I seem to be ordering on ebay from China or Poland but you don’t have much
selection in speed or power and all the chips are CMOS.
A usb programer is not that much. $200?

I re-read the MicroCornicopia article and it discusses PAL to GAL conversion. I am less concerned about it now. I usually get GAL16V8 and GAL22V10 from AliExpress. The quality is hit-or-miss but if you get enough you can get some decent parts.

The original article is amazingly complete. I noticed that I also have the source code for the boot ROMs although I am going to have to keep digging to find out what the tool chain is. The filename is ROM.A32 if that provides any clue. Looks to be some form of NS32000 assembler.

Also, the article mentions the PAL equations are documented in PALASM. There are modern equivalents like GALASM which can synthesize the JEDEC files from the PALASM code. So very positive on the hardware side.

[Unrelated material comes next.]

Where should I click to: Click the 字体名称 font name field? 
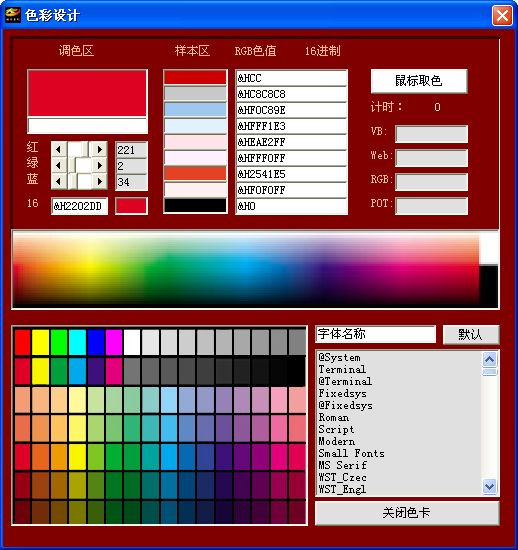[376, 334]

Still would need someone to work on the software side.

Although the PD32 is on a PC/XT board, there are instructions for converting to other 8-bit computers. The PD32 uses a parallel port to communicate with the host computer so the interface is quite basic.

Atmel (Now Microchip) still manufacture GALs but you might need an updated programmer - e.g. the TL866II Plus or their newer variants. The older Lattice GALs are becoming harder to find but I’ve not had issues with the ones I’ve bought via ebay (from China).